Work item – An exact copy of all the data below is needed.

==== Records to use ====

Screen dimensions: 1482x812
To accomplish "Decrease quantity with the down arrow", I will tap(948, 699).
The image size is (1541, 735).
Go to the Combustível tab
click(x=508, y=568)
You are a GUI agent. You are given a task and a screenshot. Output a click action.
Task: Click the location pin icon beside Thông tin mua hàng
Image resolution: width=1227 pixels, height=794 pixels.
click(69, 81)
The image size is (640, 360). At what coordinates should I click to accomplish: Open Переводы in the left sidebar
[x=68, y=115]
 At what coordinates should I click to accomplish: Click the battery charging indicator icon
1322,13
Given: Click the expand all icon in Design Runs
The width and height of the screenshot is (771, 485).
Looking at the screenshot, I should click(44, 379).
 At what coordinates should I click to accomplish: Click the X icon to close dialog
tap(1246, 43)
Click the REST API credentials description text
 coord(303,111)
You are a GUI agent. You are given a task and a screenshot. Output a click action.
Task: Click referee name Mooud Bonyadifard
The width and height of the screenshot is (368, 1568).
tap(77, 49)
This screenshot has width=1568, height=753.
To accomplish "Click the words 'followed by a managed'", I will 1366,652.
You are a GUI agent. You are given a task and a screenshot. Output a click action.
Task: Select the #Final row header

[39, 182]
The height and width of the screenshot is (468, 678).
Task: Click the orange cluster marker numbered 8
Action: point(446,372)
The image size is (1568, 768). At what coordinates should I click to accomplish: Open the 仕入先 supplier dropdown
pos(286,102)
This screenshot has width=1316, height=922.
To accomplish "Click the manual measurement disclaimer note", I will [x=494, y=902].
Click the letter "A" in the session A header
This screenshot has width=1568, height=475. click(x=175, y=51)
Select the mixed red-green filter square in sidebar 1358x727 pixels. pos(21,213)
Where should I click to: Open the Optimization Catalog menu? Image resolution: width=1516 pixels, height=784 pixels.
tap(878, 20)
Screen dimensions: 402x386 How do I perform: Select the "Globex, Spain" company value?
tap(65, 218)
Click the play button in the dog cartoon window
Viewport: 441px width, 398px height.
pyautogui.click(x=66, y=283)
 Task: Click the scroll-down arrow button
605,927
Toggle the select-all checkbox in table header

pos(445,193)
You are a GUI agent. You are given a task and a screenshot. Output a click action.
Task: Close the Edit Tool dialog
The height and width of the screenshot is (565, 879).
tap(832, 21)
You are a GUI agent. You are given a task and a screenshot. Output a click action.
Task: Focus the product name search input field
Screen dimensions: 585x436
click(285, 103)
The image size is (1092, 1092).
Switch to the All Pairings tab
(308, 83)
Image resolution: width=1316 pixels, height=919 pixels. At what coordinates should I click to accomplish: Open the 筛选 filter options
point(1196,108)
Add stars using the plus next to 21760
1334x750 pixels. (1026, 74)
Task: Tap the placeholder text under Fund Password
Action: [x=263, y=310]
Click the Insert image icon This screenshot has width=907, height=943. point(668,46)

====

Reply to the task –
Screen dimensions: 1482x812
To accomplish "Decrease quantity with the down arrow", I will tap(948, 699).
The image size is (1541, 735).
Go to the Combustível tab
click(x=508, y=568)
You are a GUI agent. You are given a task and a screenshot. Output a click action.
Task: Click the location pin icon beside Thông tin mua hàng
Image resolution: width=1227 pixels, height=794 pixels.
click(69, 81)
The image size is (640, 360). At what coordinates should I click to accomplish: Open Переводы in the left sidebar
[x=68, y=115]
 At what coordinates should I click to accomplish: Click the battery charging indicator icon
1322,13
Given: Click the expand all icon in Design Runs
The width and height of the screenshot is (771, 485).
Looking at the screenshot, I should click(44, 379).
 At what coordinates should I click to accomplish: Click the X icon to close dialog
tap(1246, 43)
Click the REST API credentials description text
 coord(303,111)
You are a GUI agent. You are given a task and a screenshot. Output a click action.
Task: Click referee name Mooud Bonyadifard
The width and height of the screenshot is (368, 1568).
tap(77, 49)
This screenshot has width=1568, height=753.
To accomplish "Click the words 'followed by a managed'", I will 1366,652.
You are a GUI agent. You are given a task and a screenshot. Output a click action.
Task: Select the #Final row header

[39, 182]
The height and width of the screenshot is (468, 678).
Task: Click the orange cluster marker numbered 8
Action: point(446,372)
The image size is (1568, 768). At what coordinates should I click to accomplish: Open the 仕入先 supplier dropdown
pos(286,102)
This screenshot has width=1316, height=922.
To accomplish "Click the manual measurement disclaimer note", I will [x=494, y=902].
Click the letter "A" in the session A header
This screenshot has width=1568, height=475. click(x=175, y=51)
Select the mixed red-green filter square in sidebar 1358x727 pixels. pos(21,213)
Where should I click to: Open the Optimization Catalog menu? Image resolution: width=1516 pixels, height=784 pixels.
tap(878, 20)
Screen dimensions: 402x386 How do I perform: Select the "Globex, Spain" company value?
tap(65, 218)
Click the play button in the dog cartoon window
Viewport: 441px width, 398px height.
pyautogui.click(x=66, y=283)
 Task: Click the scroll-down arrow button
605,927
Toggle the select-all checkbox in table header

pos(445,193)
You are a GUI agent. You are given a task and a screenshot. Output a click action.
Task: Close the Edit Tool dialog
The height and width of the screenshot is (565, 879).
tap(832, 21)
You are a GUI agent. You are given a task and a screenshot. Output a click action.
Task: Focus the product name search input field
Screen dimensions: 585x436
click(285, 103)
The image size is (1092, 1092).
Switch to the All Pairings tab
(308, 83)
Image resolution: width=1316 pixels, height=919 pixels. At what coordinates should I click to accomplish: Open the 筛选 filter options
point(1196,108)
Add stars using the plus next to 21760
1334x750 pixels. (1026, 74)
Task: Tap the placeholder text under Fund Password
Action: [x=263, y=310]
Click the Insert image icon This screenshot has width=907, height=943. point(668,46)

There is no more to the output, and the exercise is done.